• [Task to carry out]: From the material below, pull each line containing the string "Share".

------------------------------------------------

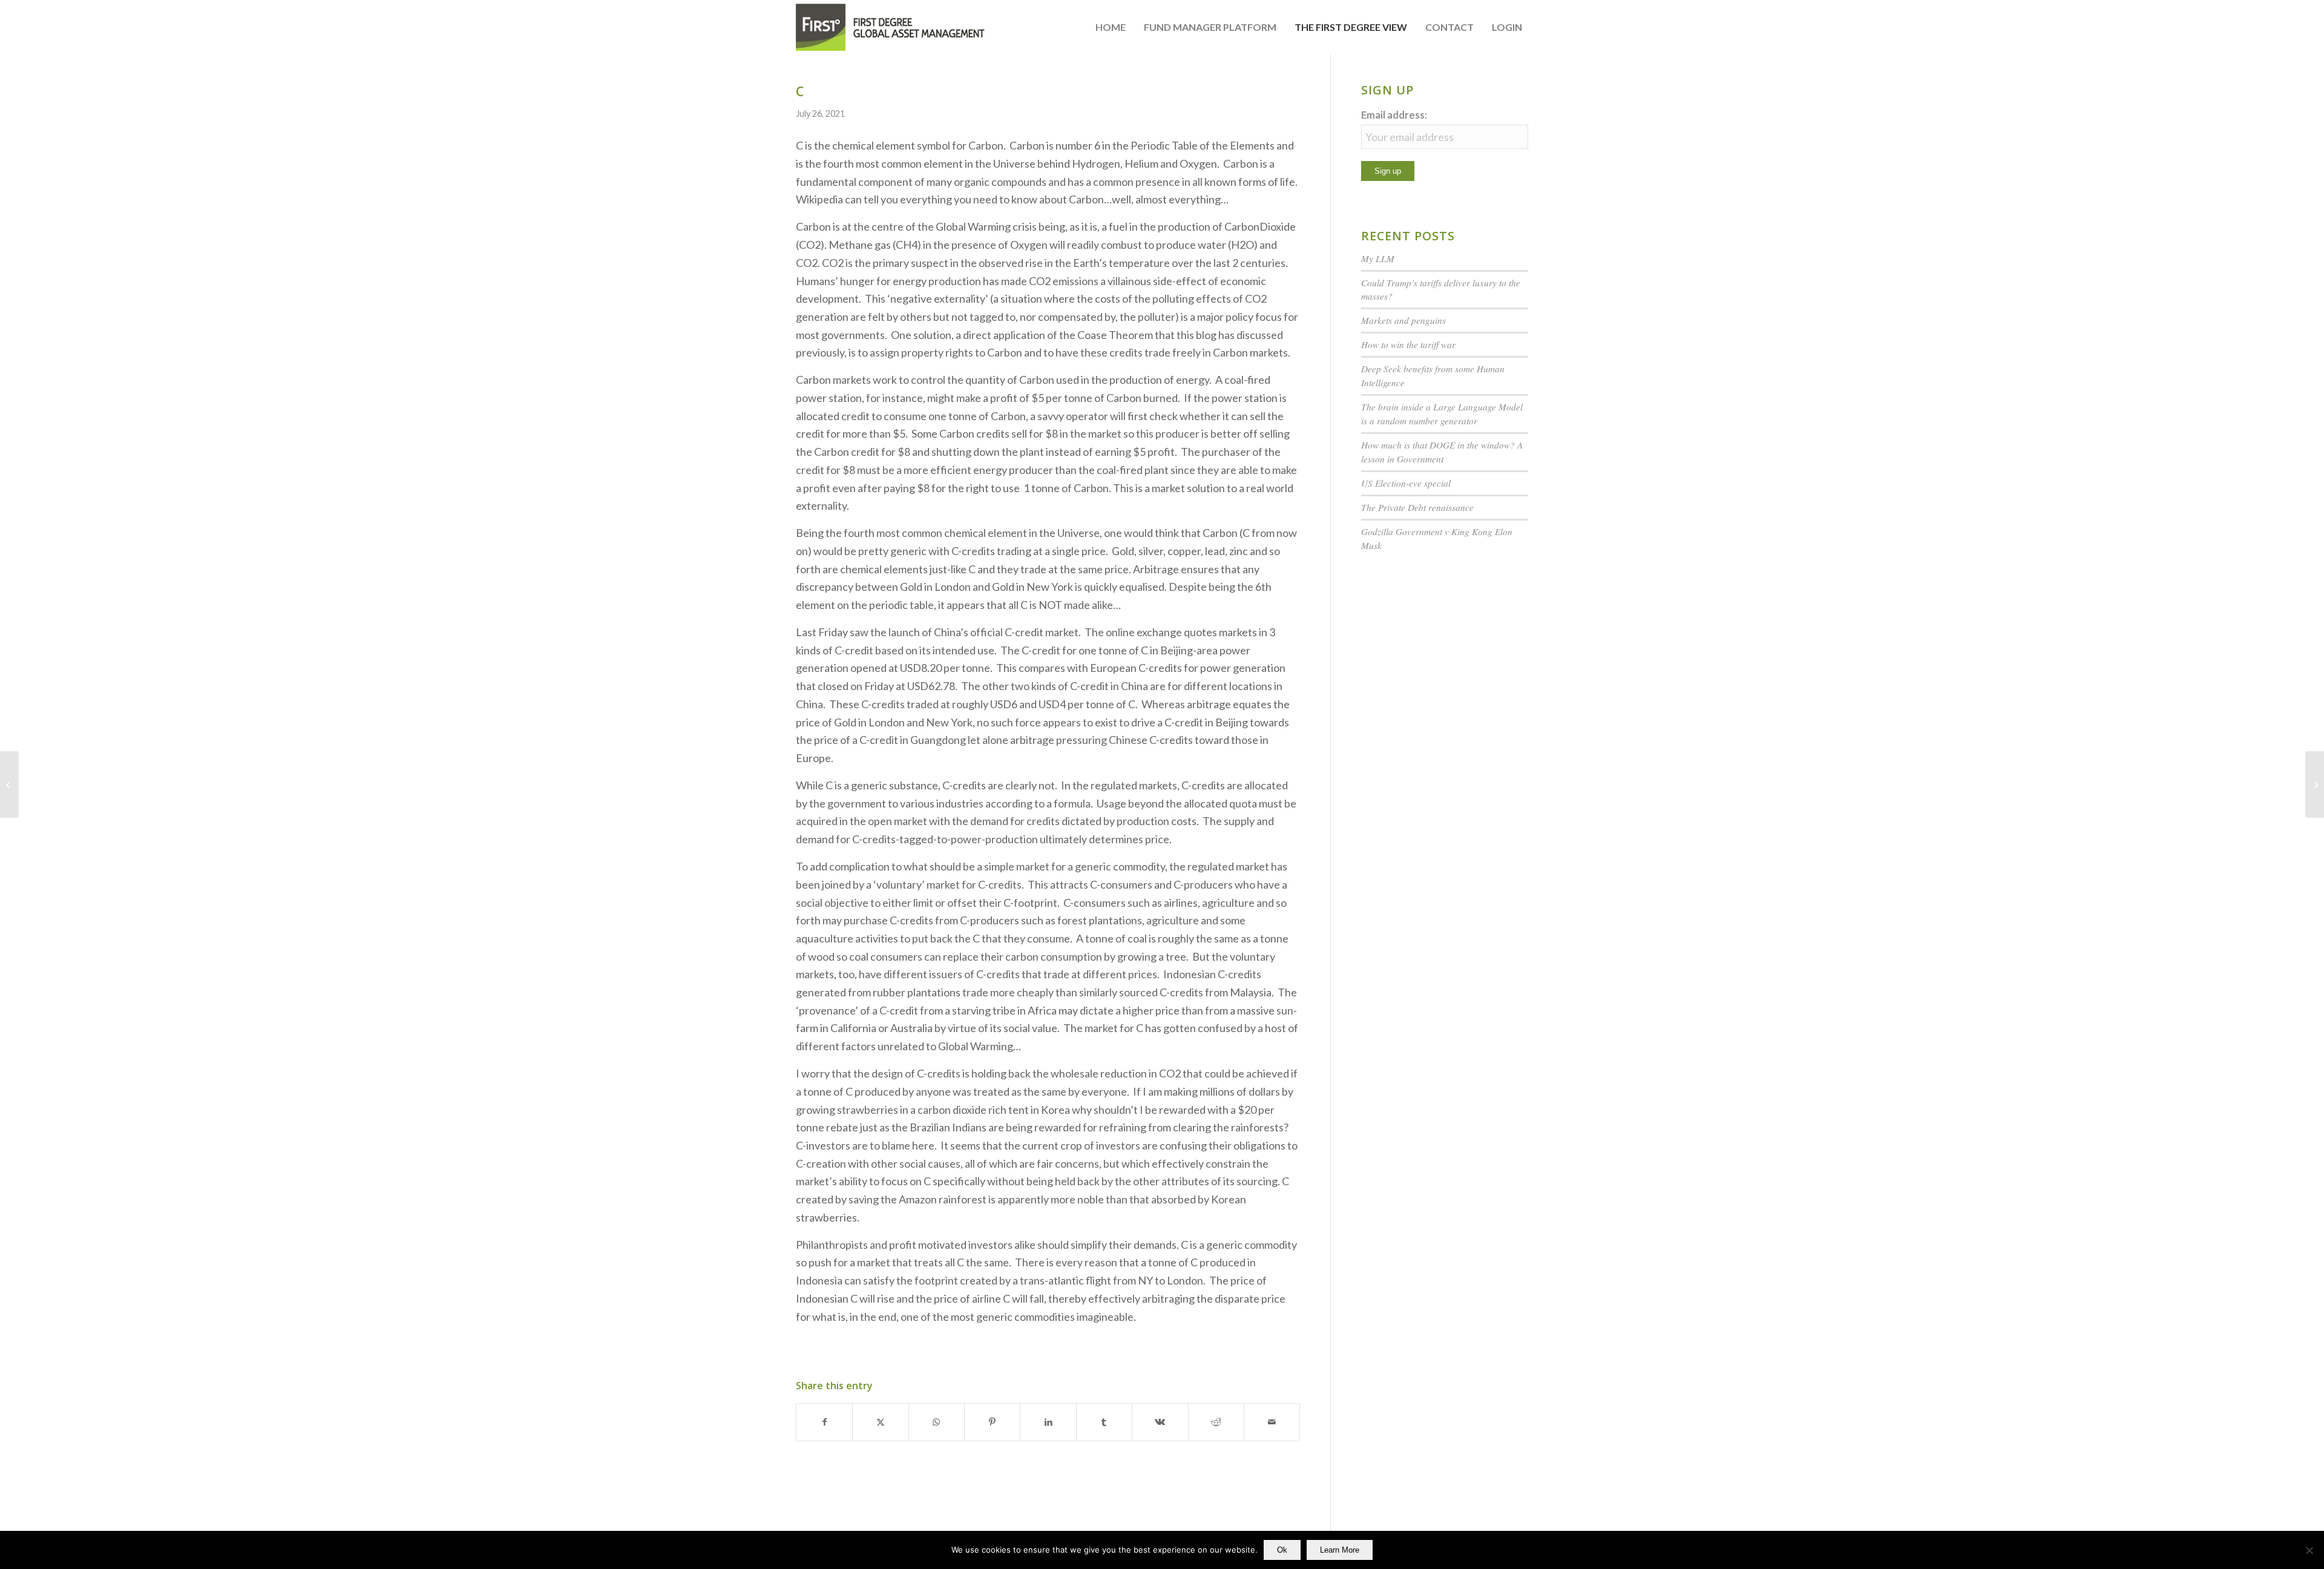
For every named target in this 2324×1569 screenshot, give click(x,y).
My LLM (1377, 258)
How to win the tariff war (1408, 344)
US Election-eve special (1406, 483)
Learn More (1339, 1549)
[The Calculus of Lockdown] (9, 784)
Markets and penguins (1403, 320)
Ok (1282, 1549)
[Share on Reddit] (1216, 1422)
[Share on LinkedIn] (1047, 1422)
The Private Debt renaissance (1417, 507)
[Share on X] (880, 1422)
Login (1507, 27)
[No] (2309, 1550)
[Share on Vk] (1159, 1422)
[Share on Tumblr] (1104, 1422)
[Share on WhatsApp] (936, 1422)
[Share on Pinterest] (992, 1422)
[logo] (891, 27)
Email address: (1394, 115)
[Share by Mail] (1271, 1422)
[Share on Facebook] (824, 1422)
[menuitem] (1110, 27)
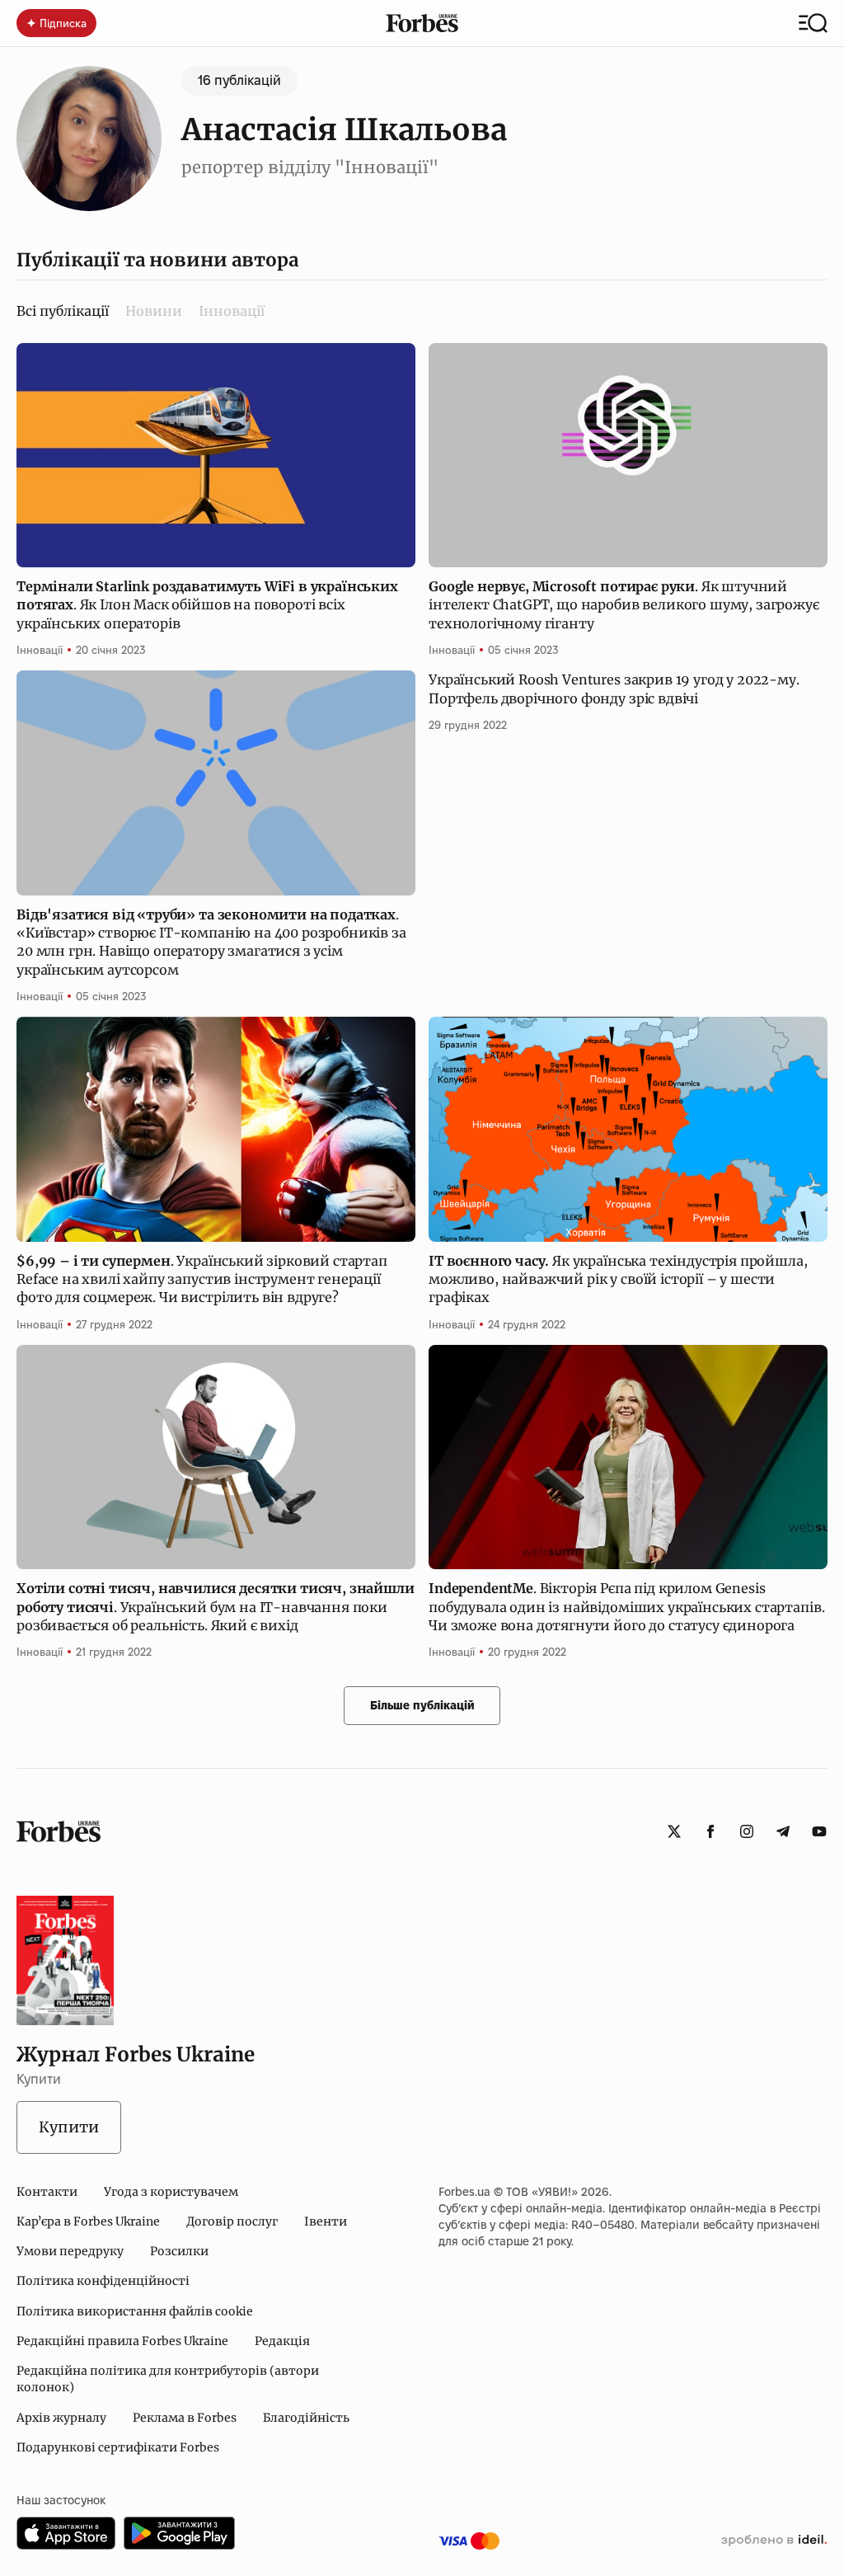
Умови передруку (70, 2251)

------------------------------------------------

• [Output of the task]:
[Share on Reddit] (1216, 1422)
[Share on LinkedIn] (1047, 1422)
[Share on X] (880, 1422)
[Share on Vk] (1159, 1422)
[Share on Tumblr] (1104, 1422)
[Share on WhatsApp] (936, 1422)
[Share on Pinterest] (992, 1422)
[Share by Mail] (1271, 1422)
[Share on Facebook] (824, 1422)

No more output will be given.